- _Exercise requirements_:
Could you write out every entry exactly as it stands?

- _Data to use_:
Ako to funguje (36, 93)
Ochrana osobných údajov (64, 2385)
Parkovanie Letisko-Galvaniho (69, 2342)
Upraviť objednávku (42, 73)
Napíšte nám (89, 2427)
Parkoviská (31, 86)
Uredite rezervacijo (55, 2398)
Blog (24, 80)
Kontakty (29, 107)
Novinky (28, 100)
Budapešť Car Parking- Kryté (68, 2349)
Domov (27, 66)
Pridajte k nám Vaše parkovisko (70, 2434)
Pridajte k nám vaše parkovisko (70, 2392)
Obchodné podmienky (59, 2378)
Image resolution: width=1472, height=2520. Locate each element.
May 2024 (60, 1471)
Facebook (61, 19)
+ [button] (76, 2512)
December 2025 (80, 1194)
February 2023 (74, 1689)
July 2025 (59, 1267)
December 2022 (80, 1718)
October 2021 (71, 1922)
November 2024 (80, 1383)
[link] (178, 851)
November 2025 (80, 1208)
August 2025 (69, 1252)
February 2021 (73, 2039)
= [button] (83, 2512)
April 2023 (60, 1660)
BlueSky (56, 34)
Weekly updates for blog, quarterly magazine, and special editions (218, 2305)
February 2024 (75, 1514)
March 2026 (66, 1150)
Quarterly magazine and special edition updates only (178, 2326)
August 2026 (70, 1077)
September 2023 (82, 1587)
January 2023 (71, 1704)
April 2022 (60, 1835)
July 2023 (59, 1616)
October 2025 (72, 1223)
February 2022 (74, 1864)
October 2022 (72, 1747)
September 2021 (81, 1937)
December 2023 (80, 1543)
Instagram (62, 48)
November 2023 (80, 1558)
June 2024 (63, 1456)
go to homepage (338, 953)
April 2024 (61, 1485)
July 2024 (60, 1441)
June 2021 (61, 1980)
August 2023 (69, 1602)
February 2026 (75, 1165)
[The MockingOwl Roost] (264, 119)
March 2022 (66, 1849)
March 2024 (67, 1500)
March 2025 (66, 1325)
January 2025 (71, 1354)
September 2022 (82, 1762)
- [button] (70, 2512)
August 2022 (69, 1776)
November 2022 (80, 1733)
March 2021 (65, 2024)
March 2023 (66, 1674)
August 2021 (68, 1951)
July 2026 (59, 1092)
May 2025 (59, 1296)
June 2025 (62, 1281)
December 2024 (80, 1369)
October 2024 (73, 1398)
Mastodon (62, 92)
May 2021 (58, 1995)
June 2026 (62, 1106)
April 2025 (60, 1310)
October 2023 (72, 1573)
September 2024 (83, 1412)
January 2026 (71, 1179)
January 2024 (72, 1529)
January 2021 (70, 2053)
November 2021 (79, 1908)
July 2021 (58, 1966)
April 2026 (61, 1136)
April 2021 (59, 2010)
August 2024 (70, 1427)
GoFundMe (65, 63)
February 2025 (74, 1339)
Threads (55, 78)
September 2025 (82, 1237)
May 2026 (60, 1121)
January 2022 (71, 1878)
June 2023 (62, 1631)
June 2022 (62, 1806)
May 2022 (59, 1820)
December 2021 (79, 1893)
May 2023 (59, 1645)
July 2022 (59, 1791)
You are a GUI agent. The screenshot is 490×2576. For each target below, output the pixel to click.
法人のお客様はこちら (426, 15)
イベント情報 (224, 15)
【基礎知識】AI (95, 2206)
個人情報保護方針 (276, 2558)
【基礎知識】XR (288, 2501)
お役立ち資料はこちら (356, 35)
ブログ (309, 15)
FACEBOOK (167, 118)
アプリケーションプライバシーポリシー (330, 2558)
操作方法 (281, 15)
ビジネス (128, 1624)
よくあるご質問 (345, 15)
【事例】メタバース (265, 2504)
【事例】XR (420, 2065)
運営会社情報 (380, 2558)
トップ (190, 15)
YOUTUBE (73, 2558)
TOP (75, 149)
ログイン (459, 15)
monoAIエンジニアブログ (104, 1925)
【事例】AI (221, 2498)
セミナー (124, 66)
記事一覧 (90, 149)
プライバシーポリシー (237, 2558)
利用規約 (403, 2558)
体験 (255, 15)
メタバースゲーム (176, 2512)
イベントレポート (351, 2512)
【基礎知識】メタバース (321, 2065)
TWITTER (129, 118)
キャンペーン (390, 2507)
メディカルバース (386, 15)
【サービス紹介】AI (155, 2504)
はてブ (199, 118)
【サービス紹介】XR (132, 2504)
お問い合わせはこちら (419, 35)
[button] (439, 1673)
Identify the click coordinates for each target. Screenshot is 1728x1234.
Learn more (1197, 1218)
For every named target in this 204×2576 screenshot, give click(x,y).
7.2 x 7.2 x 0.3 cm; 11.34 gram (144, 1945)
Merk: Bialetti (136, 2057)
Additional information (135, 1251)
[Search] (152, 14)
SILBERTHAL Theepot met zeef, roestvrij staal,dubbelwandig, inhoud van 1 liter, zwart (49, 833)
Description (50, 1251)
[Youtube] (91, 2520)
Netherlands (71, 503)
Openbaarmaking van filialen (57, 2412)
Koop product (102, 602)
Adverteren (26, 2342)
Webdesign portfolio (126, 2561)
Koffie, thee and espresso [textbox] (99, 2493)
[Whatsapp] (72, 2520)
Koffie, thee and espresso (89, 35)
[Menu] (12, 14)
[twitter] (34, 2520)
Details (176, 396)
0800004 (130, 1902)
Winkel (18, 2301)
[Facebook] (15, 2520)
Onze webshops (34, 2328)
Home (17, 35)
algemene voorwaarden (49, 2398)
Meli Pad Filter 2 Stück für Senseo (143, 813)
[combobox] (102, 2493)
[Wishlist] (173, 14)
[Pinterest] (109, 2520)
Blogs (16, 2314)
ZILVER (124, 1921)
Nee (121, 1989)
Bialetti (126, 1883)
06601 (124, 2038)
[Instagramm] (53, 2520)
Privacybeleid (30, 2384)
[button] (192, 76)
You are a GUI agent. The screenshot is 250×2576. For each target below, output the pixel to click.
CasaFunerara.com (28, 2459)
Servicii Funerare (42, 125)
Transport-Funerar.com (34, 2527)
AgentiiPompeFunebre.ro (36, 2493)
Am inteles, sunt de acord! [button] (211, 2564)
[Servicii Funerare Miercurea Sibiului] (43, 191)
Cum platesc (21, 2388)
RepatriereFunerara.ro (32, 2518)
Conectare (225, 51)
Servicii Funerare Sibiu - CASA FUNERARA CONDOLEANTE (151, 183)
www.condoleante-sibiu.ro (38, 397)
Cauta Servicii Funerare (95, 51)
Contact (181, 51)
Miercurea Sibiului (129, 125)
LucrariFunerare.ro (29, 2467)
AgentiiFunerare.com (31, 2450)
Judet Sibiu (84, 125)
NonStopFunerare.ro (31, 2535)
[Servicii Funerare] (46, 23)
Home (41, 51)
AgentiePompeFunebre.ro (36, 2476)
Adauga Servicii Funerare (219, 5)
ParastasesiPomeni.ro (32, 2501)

- _Answer to the exercise_:
Ako to funguje (36, 93)
Ochrana osobných údajov (64, 2385)
Parkovanie Letisko-Galvaniho (69, 2342)
Upraviť objednávku (42, 73)
Napíšte nám (89, 2427)
Parkoviská (31, 86)
Uredite rezervacijo (55, 2398)
Blog (24, 80)
Kontakty (29, 107)
Novinky (28, 100)
Budapešť Car Parking- Kryté (68, 2349)
Domov (27, 66)
Pridajte k nám Vaše parkovisko (70, 2434)
Pridajte k nám vaše parkovisko (70, 2392)
Obchodné podmienky (59, 2378)
Image resolution: width=1472, height=2520. Locate each element.
May 2024 (60, 1471)
Facebook (61, 19)
+ [button] (76, 2512)
December 2025 (80, 1194)
February 2023 (74, 1689)
July 2025 (59, 1267)
December 2022 (80, 1718)
October 2021 (71, 1922)
November 2024 (80, 1383)
[link] (178, 851)
November 2025 (80, 1208)
August 2025 (69, 1252)
February 2021 (73, 2039)
= [button] (83, 2512)
April 2023 (60, 1660)
BlueSky (56, 34)
Weekly updates for blog, quarterly magazine, and special editions (218, 2305)
February 2024 (75, 1514)
March 2026 (66, 1150)
Quarterly magazine and special edition updates only (178, 2326)
August 2026 (70, 1077)
September 2023 (82, 1587)
January 2023 (71, 1704)
April 2022 (60, 1835)
July 2023 (59, 1616)
October 2025 (72, 1223)
February 2022 (74, 1864)
October 2022 (72, 1747)
September 2021 (81, 1937)
December 2023 (80, 1543)
Instagram (62, 48)
November 2023 (80, 1558)
June 2024 (63, 1456)
go to homepage (338, 953)
April 2024 (61, 1485)
July 2024 (60, 1441)
June 2021 (61, 1980)
August 2023 (69, 1602)
February 2026 (75, 1165)
[The MockingOwl Roost] (264, 119)
March 2022 (66, 1849)
March 2024 (67, 1500)
March 2025 (66, 1325)
January 2025 (71, 1354)
September 2022 (82, 1762)
- [button] (70, 2512)
August 2022 (69, 1776)
November 2022 (80, 1733)
March 2021 (65, 2024)
March 2023 (66, 1674)
August 2021 (68, 1951)
July 2026 (59, 1092)
May 2025 (59, 1296)
June 2025 (62, 1281)
December 2024 (80, 1369)
October 2024 (73, 1398)
Mastodon (62, 92)
May 2021 (58, 1995)
June 2026 (62, 1106)
April 2025 (60, 1310)
October 2023 (72, 1573)
September 2024 (83, 1412)
January 2026 (71, 1179)
January 2024 (72, 1529)
January 2021 (70, 2053)
November 2021 (79, 1908)
July 2021 (58, 1966)
April 2026 (61, 1136)
April 2021 (59, 2010)
August 2024 (70, 1427)
GoFundMe (65, 63)
February 2025 (74, 1339)
Threads (55, 78)
September 2025 (82, 1237)
May 2026 (60, 1121)
January 2022 (71, 1878)
June 2023 (62, 1631)
June 2022 (62, 1806)
May 2022 (59, 1820)
December 2021 (79, 1893)
May 2023 (59, 1645)
July 2022 (59, 1791)
You are a GUI agent. The screenshot is 490×2576. For each target below, output the pixel to click.
法人のお客様はこちら (426, 15)
イベント情報 (224, 15)
【基礎知識】AI (95, 2206)
個人情報保護方針 (276, 2558)
【基礎知識】XR (288, 2501)
お役立ち資料はこちら (356, 35)
ブログ (309, 15)
FACEBOOK (167, 118)
アプリケーションプライバシーポリシー (330, 2558)
操作方法 (281, 15)
ビジネス (128, 1624)
よくあるご質問 (345, 15)
【事例】メタバース (265, 2504)
【事例】XR (420, 2065)
運営会社情報 (380, 2558)
トップ (190, 15)
YOUTUBE (73, 2558)
TOP (75, 149)
ログイン (459, 15)
monoAIエンジニアブログ (104, 1925)
【事例】AI (221, 2498)
セミナー (124, 66)
記事一覧 (90, 149)
プライバシーポリシー (237, 2558)
利用規約 (403, 2558)
体験 (255, 15)
メタバースゲーム (176, 2512)
イベントレポート (351, 2512)
【基礎知識】メタバース (321, 2065)
TWITTER (129, 118)
キャンペーン (390, 2507)
メディカルバース (386, 15)
【サービス紹介】AI (155, 2504)
はてブ (199, 118)
【サービス紹介】XR (132, 2504)
お問い合わせはこちら (419, 35)
[button] (439, 1673)
Identify the click coordinates for each target. Screenshot is 1728x1234.
Learn more (1197, 1218)
For every named target in this 204×2576 screenshot, give click(x,y).
7.2 x 7.2 x 0.3 cm; 11.34 gram (144, 1945)
Merk: Bialetti (136, 2057)
Additional information (135, 1251)
[Search] (152, 14)
SILBERTHAL Theepot met zeef, roestvrij staal,dubbelwandig, inhoud van 1 liter, zwart (49, 833)
Description (50, 1251)
[Youtube] (91, 2520)
Netherlands (71, 503)
Openbaarmaking van filialen (57, 2412)
Koop product (102, 602)
Adverteren (26, 2342)
Webdesign portfolio (126, 2561)
Koffie, thee and espresso [textbox] (99, 2493)
[Whatsapp] (72, 2520)
Koffie, thee and espresso (89, 35)
[Menu] (12, 14)
[twitter] (34, 2520)
Details (176, 396)
0800004 (130, 1902)
Winkel (18, 2301)
[Facebook] (15, 2520)
Onze webshops (34, 2328)
Home (17, 35)
algemene voorwaarden (49, 2398)
Meli Pad Filter 2 Stück für Senseo (143, 813)
[combobox] (102, 2493)
[Wishlist] (173, 14)
[Pinterest] (109, 2520)
Blogs (16, 2314)
ZILVER (124, 1921)
Nee (121, 1989)
Bialetti (126, 1883)
06601 (124, 2038)
[Instagramm] (53, 2520)
Privacybeleid (30, 2384)
[button] (192, 76)
You are a GUI agent. The screenshot is 250×2576. For each target below, output the pixel to click.
CasaFunerara.com (28, 2459)
Servicii Funerare (42, 125)
Transport-Funerar.com (34, 2527)
AgentiiPompeFunebre.ro (36, 2493)
Am inteles, sunt de acord! [button] (211, 2564)
[Servicii Funerare Miercurea Sibiului] (43, 191)
Cum platesc (21, 2388)
RepatriereFunerara.ro (32, 2518)
Conectare (225, 51)
Servicii Funerare Sibiu - CASA FUNERARA CONDOLEANTE (151, 183)
www.condoleante-sibiu.ro (38, 397)
Cauta Servicii Funerare (95, 51)
Contact (181, 51)
Miercurea Sibiului (129, 125)
LucrariFunerare.ro (29, 2467)
AgentiiFunerare.com (31, 2450)
Judet Sibiu (84, 125)
NonStopFunerare.ro (31, 2535)
[Servicii Funerare] (46, 23)
Home (41, 51)
AgentiePompeFunebre.ro (36, 2476)
Adauga Servicii Funerare (219, 5)
ParastasesiPomeni.ro (32, 2501)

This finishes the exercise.